L'économie en version corsée|Publié le 13 août 2019

Employeurs, corrigez le tir, vite!

Votre solitude est de votre faute... (Photo: Joshua Ness/Unsplash)

«La pénurie de main-d’œuvre est infernale, je dois laisser tomber des contrats mirobolants, faute d’employés»… «Les employés d’aujourd’hui sont tous infidèles, dès qu’ils le peuvent, ils te laissent tomber»… «Les jeunes? Ils ne se présentent même plus aux entretiens d’embauche, il n’y a rien à faire pour les intéresser à travailler»…

Ces rengaines, on les entend tous les jours dans la bouche des employeurs québécois. Mois après mois. Semaine après semaine. Jour après jour. C’est bien simple, si leur entreprise ne roule pas sur l’or et ne connaît plus la croissance d’antan, c’est à cause des employés, trop rares, trop exigeants, trop déroutants. Surtout les jeunes, les fameux «milléniaux», carrément incompréhensibles, d’après les employeurs issus de la génération des baby-boomers.

Est-ce que j’exagère? Vous savez bien que non…

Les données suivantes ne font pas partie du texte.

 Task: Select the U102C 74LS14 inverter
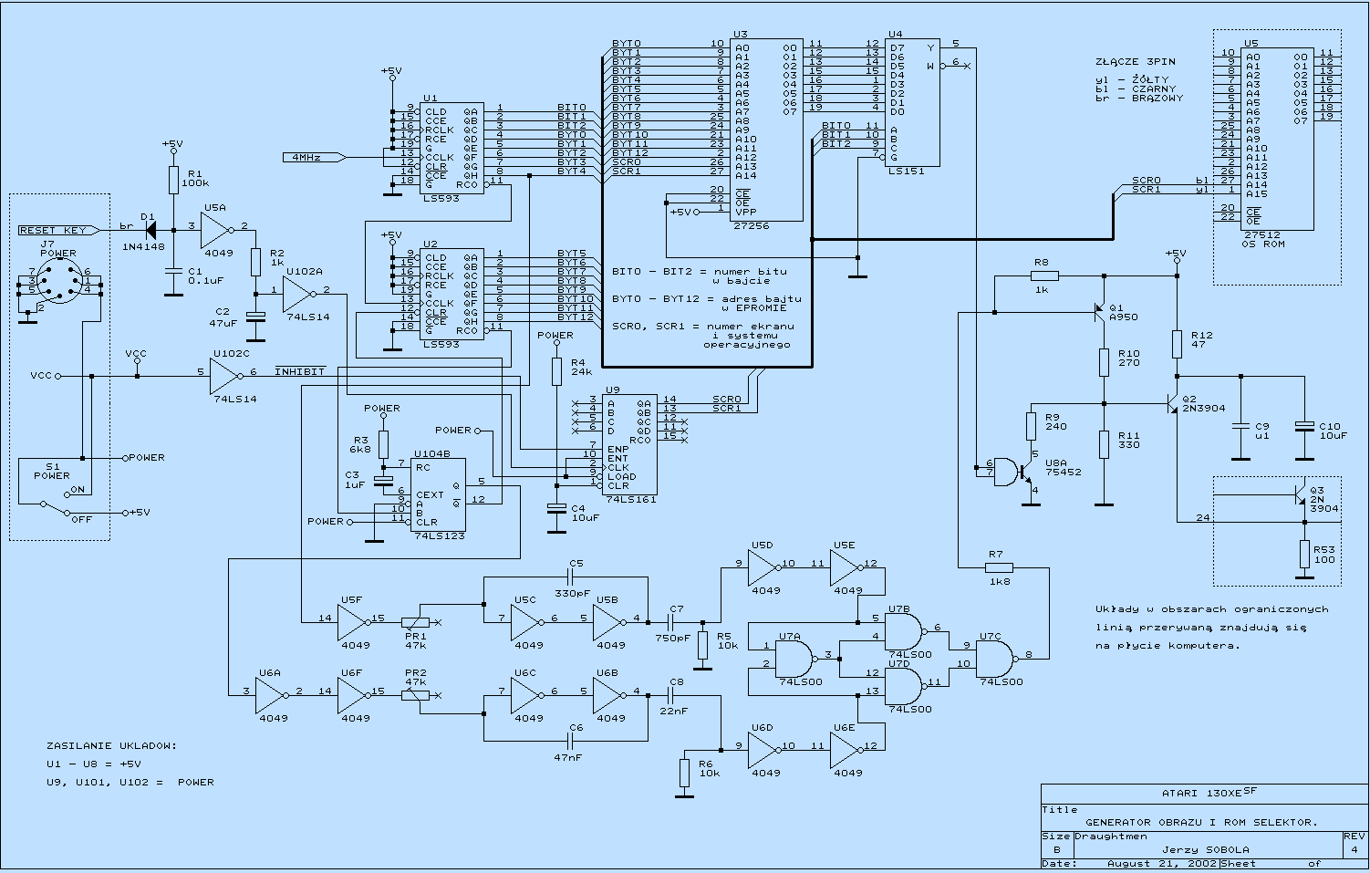(224, 375)
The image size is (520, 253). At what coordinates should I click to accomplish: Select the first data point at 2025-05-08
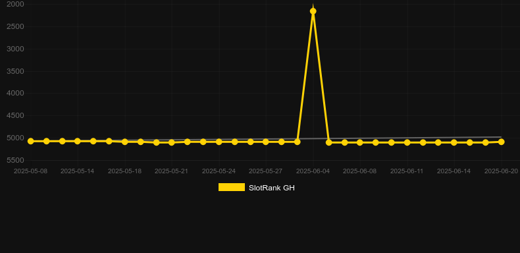(30, 141)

Bon, il est indéniable qu’il y a un problème qui perdure, mais est-il pour autant attribuable aux seuls employés? Et si, par hasard, le problème ne venait pas plutôt des employeurs eux-mêmes…

Pour commencer, quelques chiffres – des données provenant d’un récent sondage mené au Canada par le cabinet-conseil en ressources humaines Robert Half –, histoire de bien cerner le problème:

– 80% des employeurs canadiens se disent «préoccupés» par la fidélisation des nouvelles recrues;

– 25% des employeurs canadiens s’en disent même «très préoccupés»;

– 33% des employés canadiens – à n’en pas douter les plus talentueux – entendent trouver un nouvel emploi d’ici les 12 prochains mois.

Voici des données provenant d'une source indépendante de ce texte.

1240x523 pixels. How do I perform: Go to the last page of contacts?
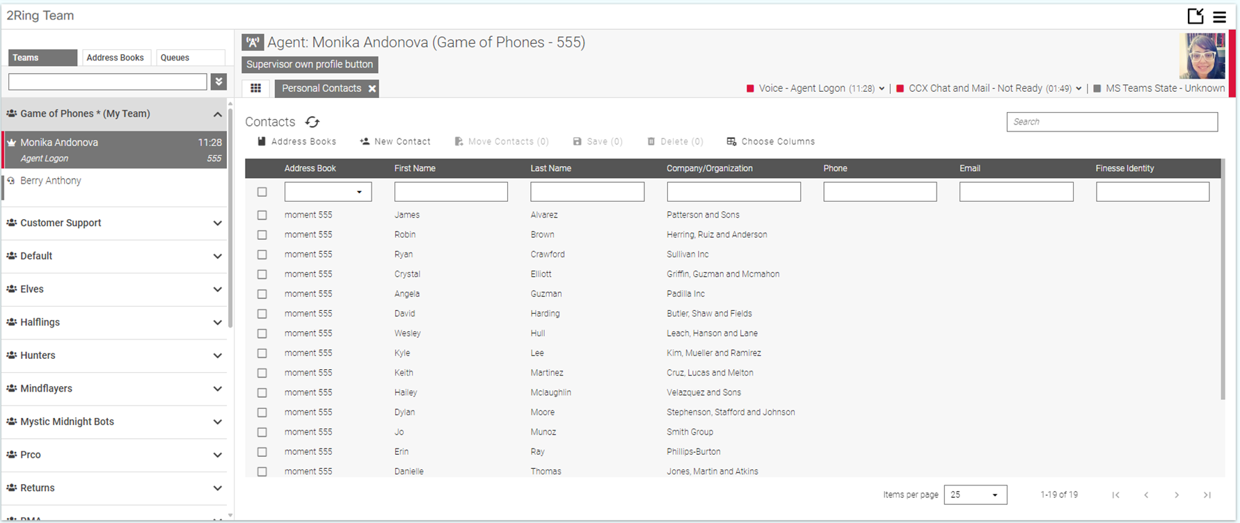click(x=1207, y=495)
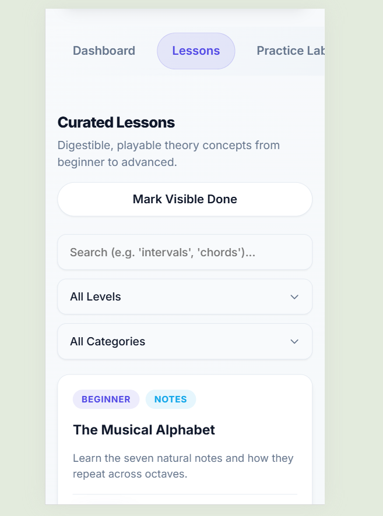The image size is (383, 516).
Task: Click the Curated Lessons heading
Action: click(116, 123)
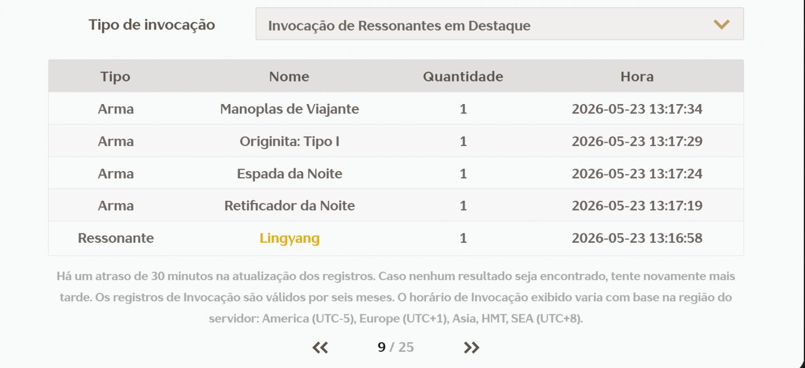Select the Espada da Noite entry
The image size is (805, 368).
click(290, 174)
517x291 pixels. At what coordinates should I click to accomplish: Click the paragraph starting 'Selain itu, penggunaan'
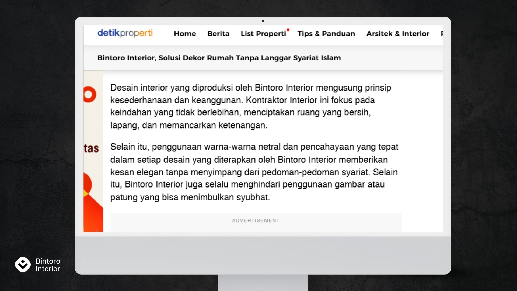click(x=254, y=172)
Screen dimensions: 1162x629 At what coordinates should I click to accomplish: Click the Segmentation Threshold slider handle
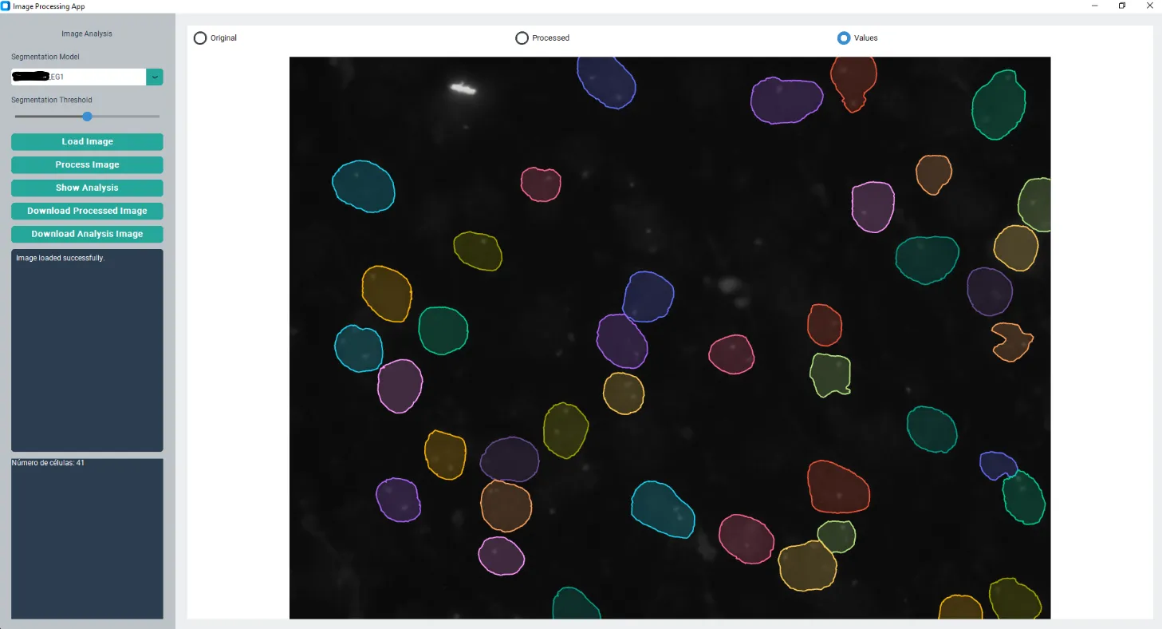(87, 116)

Autrement dit, la quasi-totalité des employeurs se font du mouron quant à l’avenir de leur main-d’œuvre, avec raison puisque 1 employé sur 3 a la ferme intention de vite se trouver un nouvel employeur.

Conscients du problème, les employeurs tiennent bien entendu à lui trouver une solution aussi efficace que durable. D’après le même sondage, voici leurs principales stratégies en ce sens:

1. Améliorer la communication (ex. : séances de discussions ouvertes, sondages internes sur l’engagement des employés,…) – 42%

2. Améliorer les programmes de reconnaissance – 40%

3. Offrir des occasions de perfectionnement professionnel – 40%

4. Apprécier la rémunération et les avantages sociaux – 36%

5. Rembourser les frais liés à la formation continue – 29%

6. Recruter du personnel intérimaire pour prévenir le surmenage – 25%

7. Mettre en place un programme de mentorat – 24%

Le hic? C’est que les mesures adoptées ou sur le point d’être adoptées… ne correspondent en rien aux attentes des employés. En particulier de celles des plus talentueux.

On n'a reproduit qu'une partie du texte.